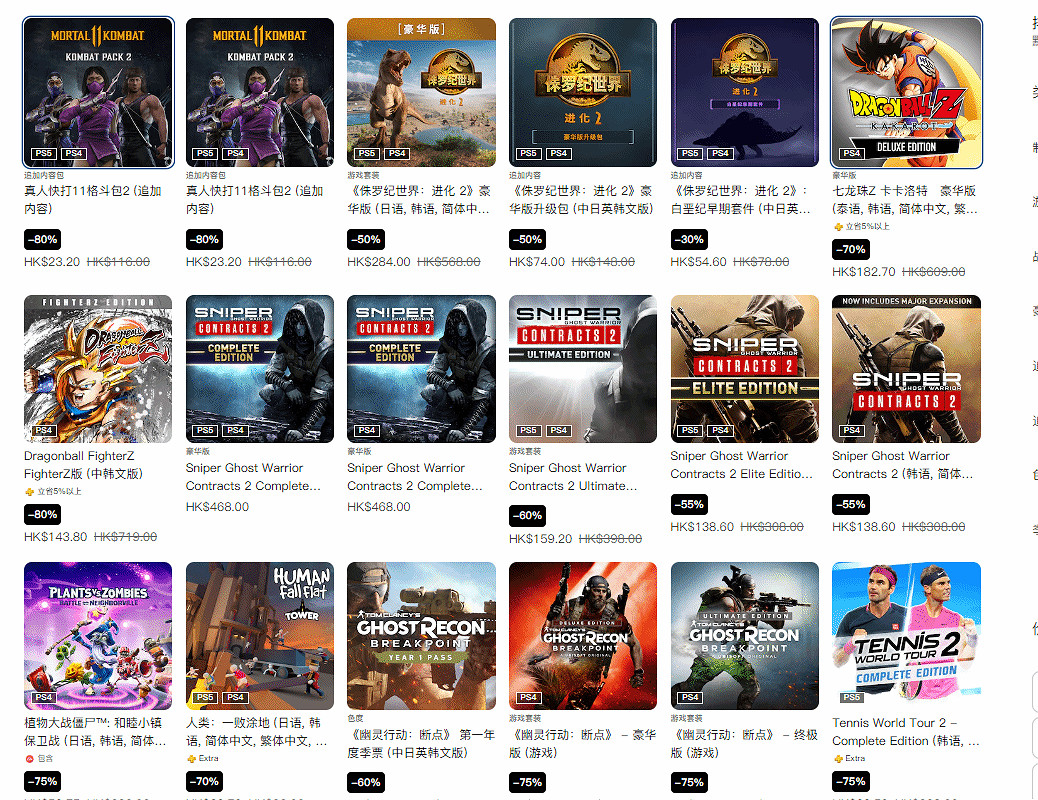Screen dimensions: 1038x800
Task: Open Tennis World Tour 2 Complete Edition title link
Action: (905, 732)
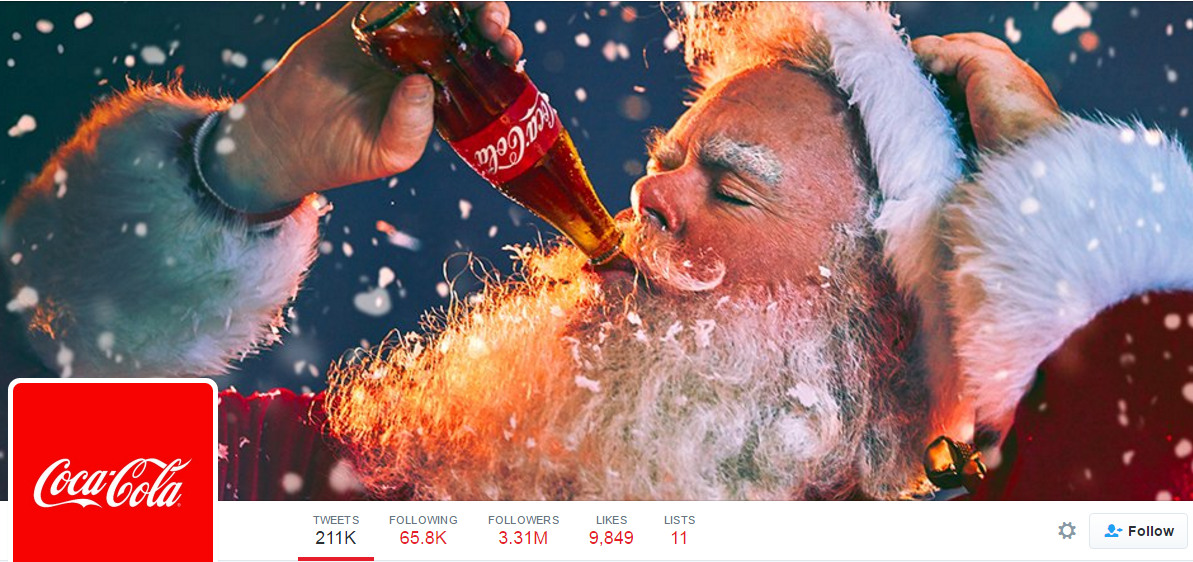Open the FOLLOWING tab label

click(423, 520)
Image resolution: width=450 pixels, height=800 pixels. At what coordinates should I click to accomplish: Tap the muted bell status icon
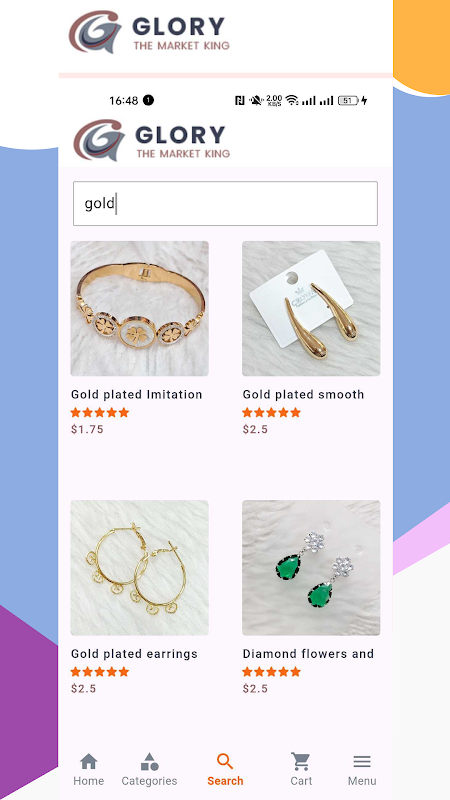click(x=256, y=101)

---+---

▶ WHAT IS NEEDED
From the line containing "Image resolution: width=450" through the end of the entries, quote each line exactly and nothing else, excluding all pictures.

▶ RESPONSE TO THE TASK
Image resolution: width=450 pixels, height=800 pixels. At what coordinates should I click to accomplish: Tap the muted bell status icon
click(x=256, y=101)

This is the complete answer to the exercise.